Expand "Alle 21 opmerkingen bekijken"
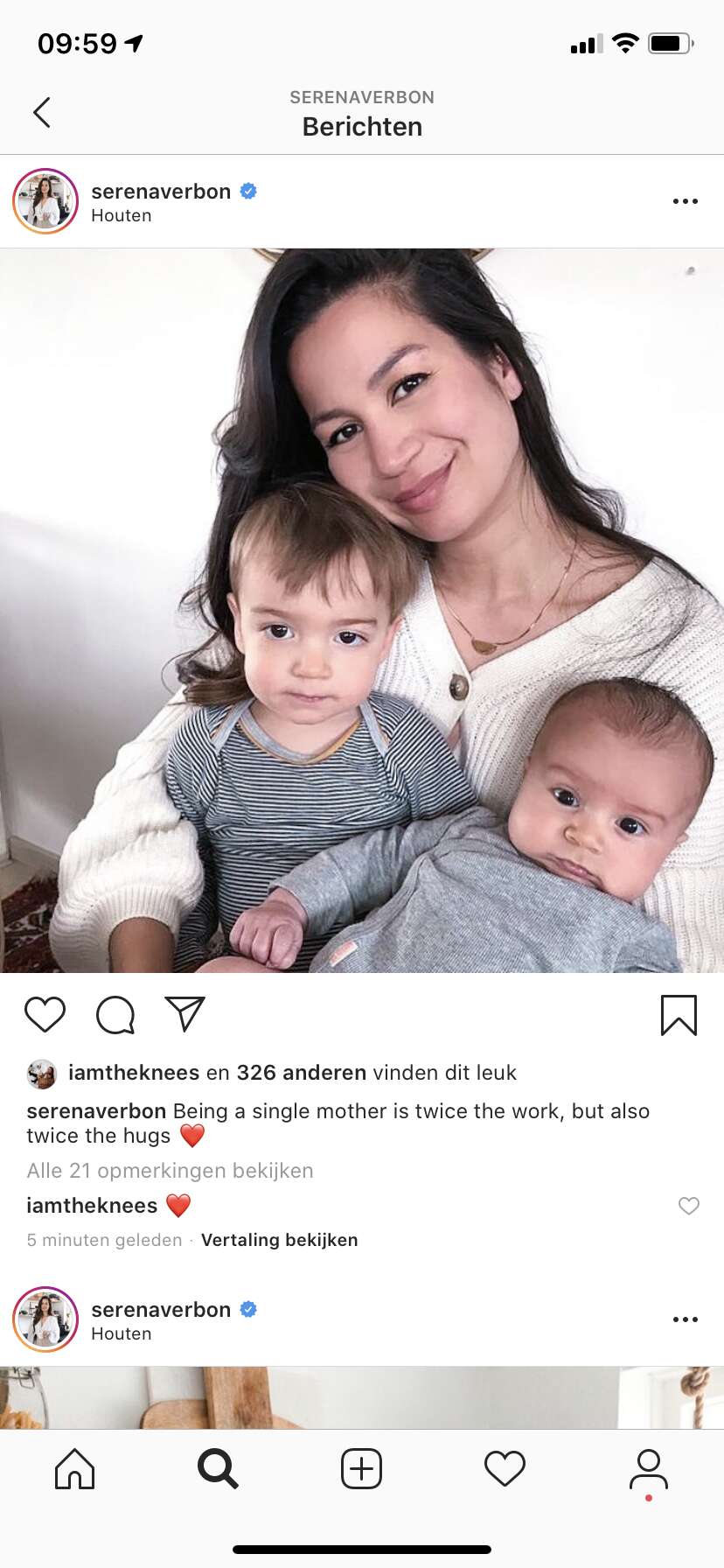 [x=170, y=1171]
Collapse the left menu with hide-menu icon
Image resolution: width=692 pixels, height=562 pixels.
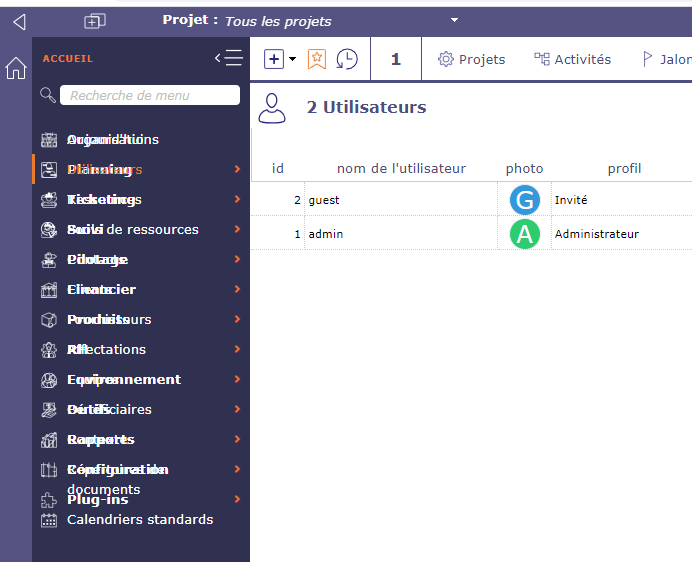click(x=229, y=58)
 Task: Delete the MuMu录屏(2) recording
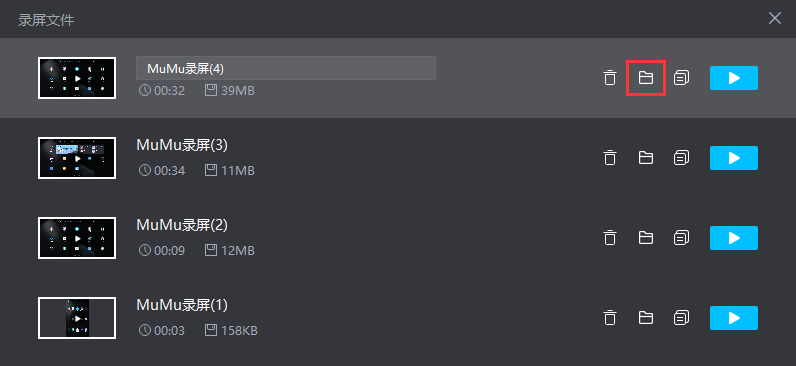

---

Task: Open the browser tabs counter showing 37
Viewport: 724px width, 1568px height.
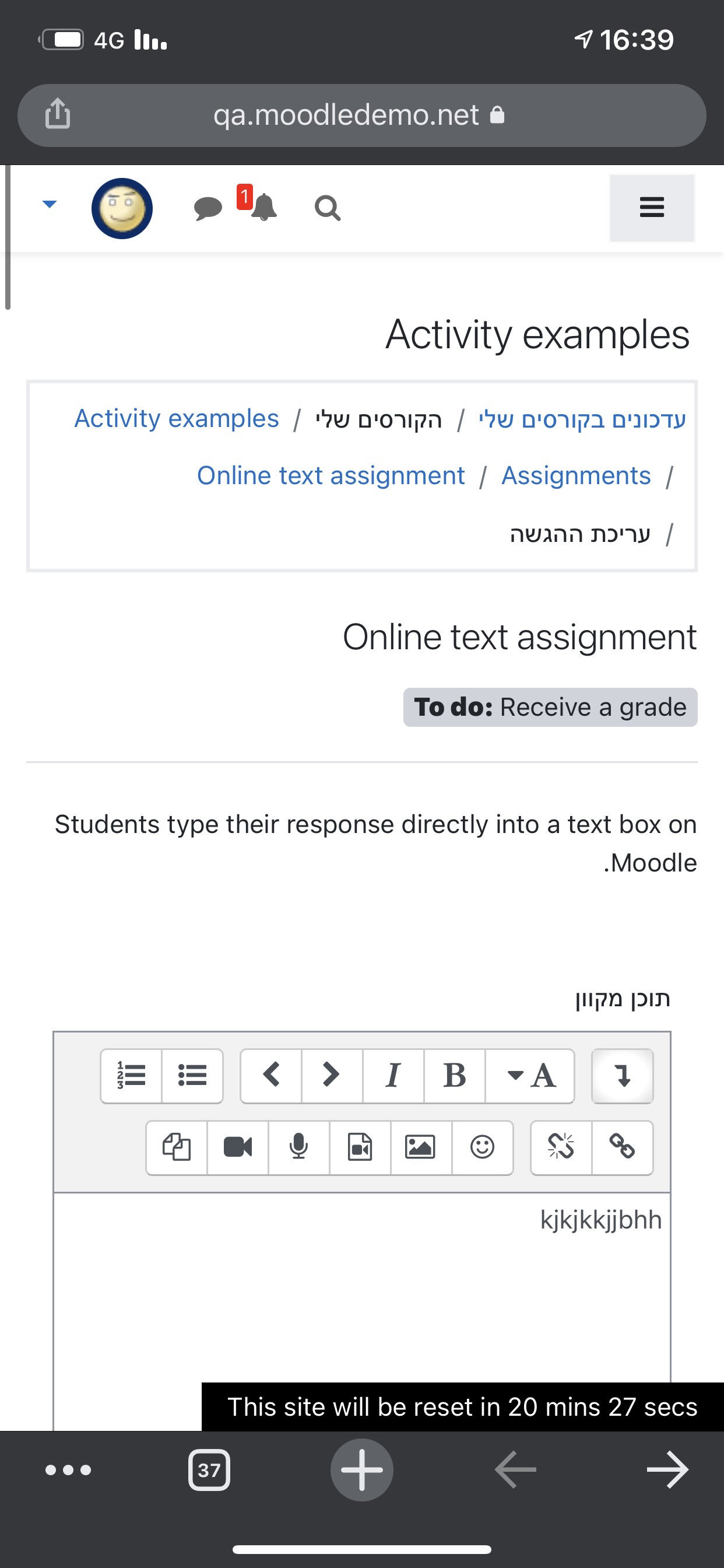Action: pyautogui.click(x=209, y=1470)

Problem to work on: Every line of the listing above that includes "Task" should be copied out.

Solved exercise:
 Task: Delete the MuMu录屏(2) recording
Task: Open the browser tabs counter showing 37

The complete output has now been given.